Information shown:
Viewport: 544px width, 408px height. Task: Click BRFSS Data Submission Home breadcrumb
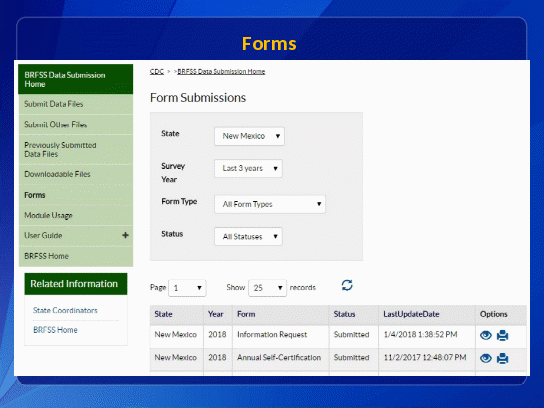221,71
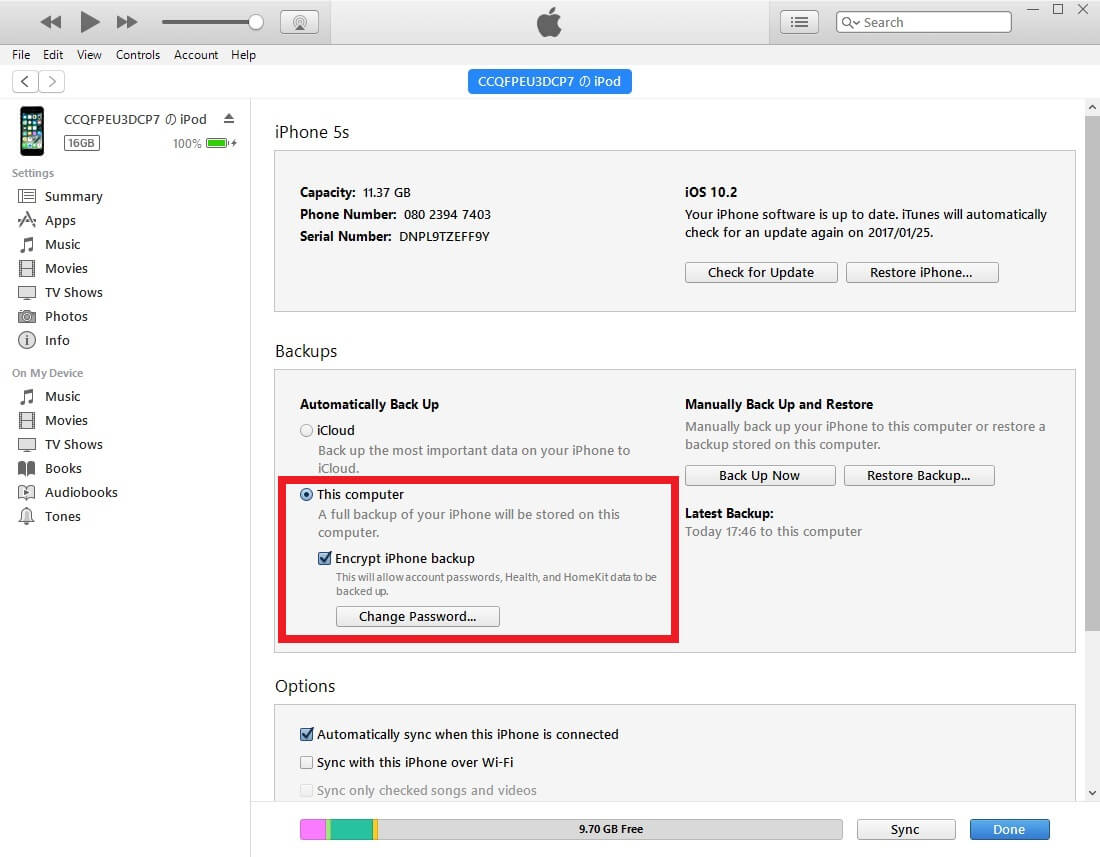Screen dimensions: 1100x857
Task: Open the Search field dropdown magnifier
Action: [x=851, y=22]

Exercise description:
Write every entry again exactly as given, skipping the pictures.

Answer to this exercise:
Viewport: 544px width, 408px height. Task: Click BRFSS Data Submission Home breadcrumb
221,71
Screen dimensions: 1100x857
Task: Open the Search field dropdown magnifier
Action: [x=851, y=22]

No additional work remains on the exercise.